Among a total of 291 study participants with fracture, 16 were excluded due to missing questionnaire responses and 275 were included in the analysis. The mean age of the participants was 68.1 years (±10.6), with a range in age from 50 to 94 years, and 72% were female (Table 1). Grouped by fracture type, hip fracture participants had the highest mean age of 74.2 years (SD 11.23), while wrist-like fracture participants had the lowest average age of 64.41 years (SD 9.09).

Table 1 Characteristics of the sample (n = 275)

Participants’ mean EQ-5D-US HSV was 0.85 (SD 0.14) and mean SF-6D HSV was 0.76 (SD 0.13).

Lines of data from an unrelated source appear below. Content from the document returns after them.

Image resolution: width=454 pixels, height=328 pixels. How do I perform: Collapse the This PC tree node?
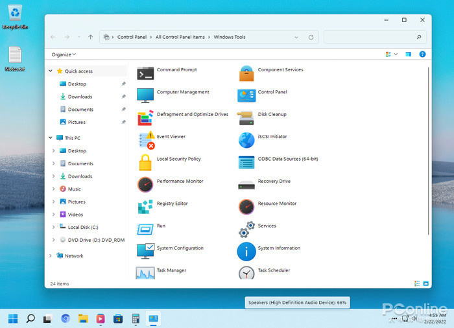point(51,138)
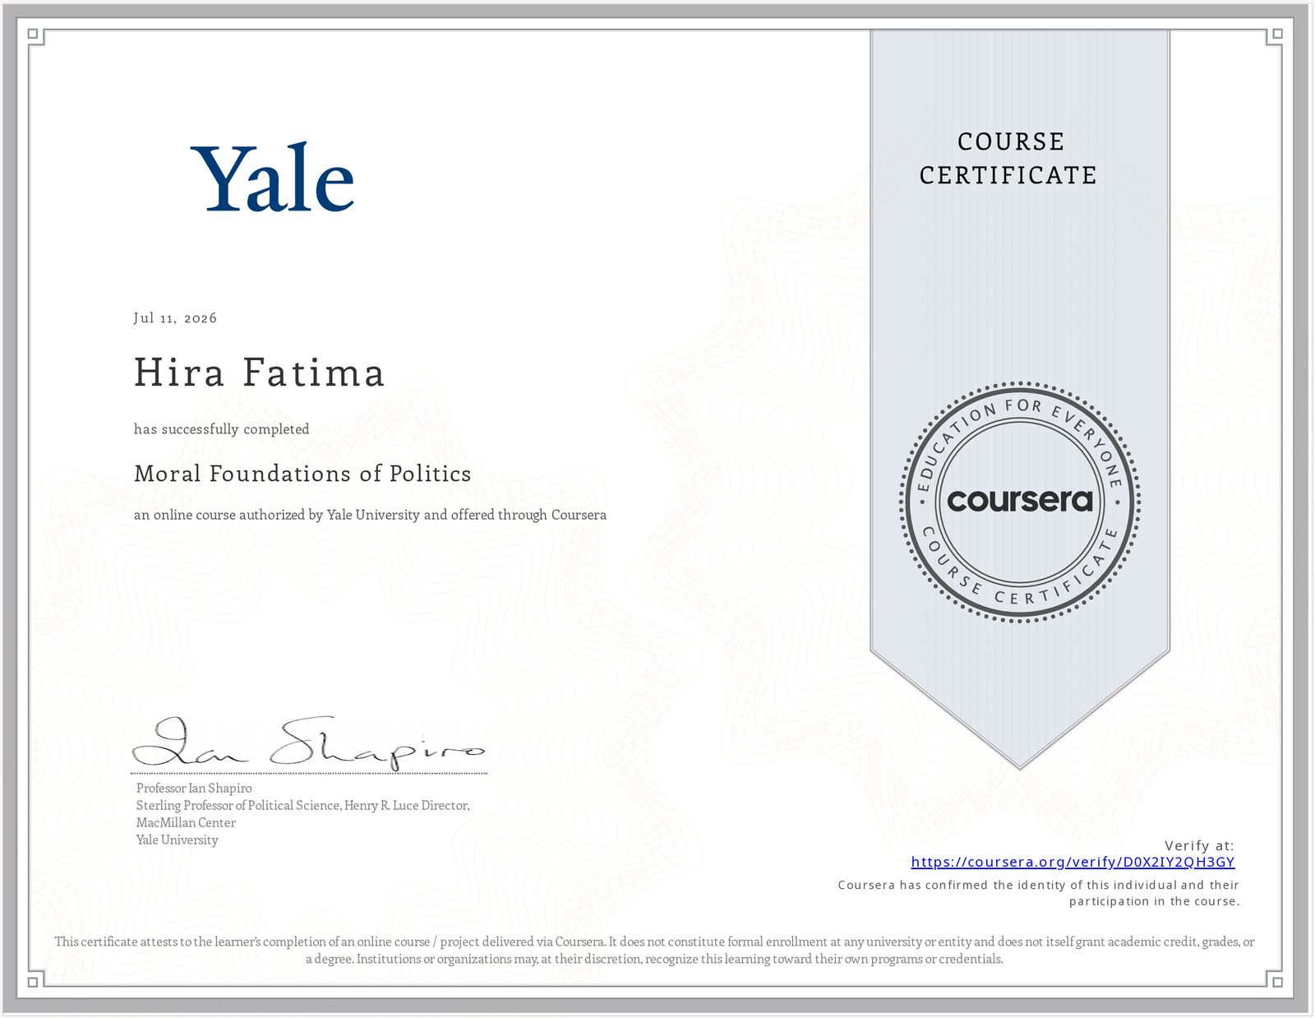The image size is (1315, 1018).
Task: Click the Professor Ian Shapiro text line
Action: pos(194,788)
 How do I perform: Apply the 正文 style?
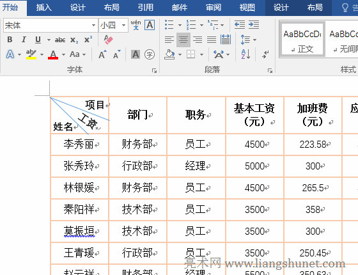(302, 39)
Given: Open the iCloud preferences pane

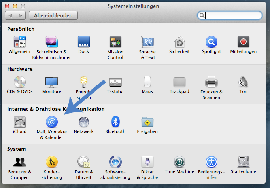Looking at the screenshot, I should tap(19, 122).
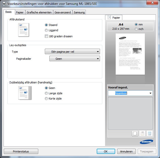
Task: Select the Liggend orientation option
Action: tap(46, 30)
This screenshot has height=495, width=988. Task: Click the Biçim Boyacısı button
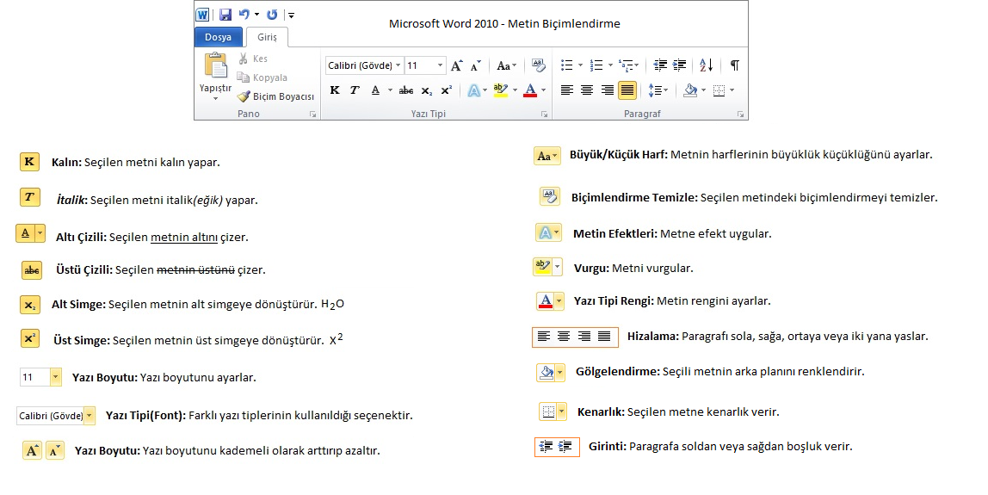(276, 96)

OPAQ’s four main dimension means (SD) for the entire group were: physical function 86.1 (17.4), emotional status 70.4 (16.1), symptoms 65.74 (18.6), and social interaction 60.6 (16.9).

Statistically significant correlations were observed for all EQ-5D dimensions with all OPAQ dimensions except social interaction and for all SF-6D dimensions with all of the OPAQ dimensions (p < 0.001) (Table 2). OPAQ’s physical function dimension exhibited the strongest significant correlations with EQ-5D dimensions, ranging from −0.34 to −0.60, followed by emotional status, and symptoms. A similar pattern with stronger correlation coefficients was noted between OPAQ dimensions and SF-6D, and the correlation between SF-6D dimensions and OPAQ social interaction was significant. All domains that comprise OPAQ’s physical function, emotional status, and symptoms dimensions exhibited significant correlations to all EQ-5D dimensions. For the domains that form OPAQ’s social interaction dimension, the only significant, but slight, correlations were for the social network domain to EQ-5D usual activities and self-care dimensions.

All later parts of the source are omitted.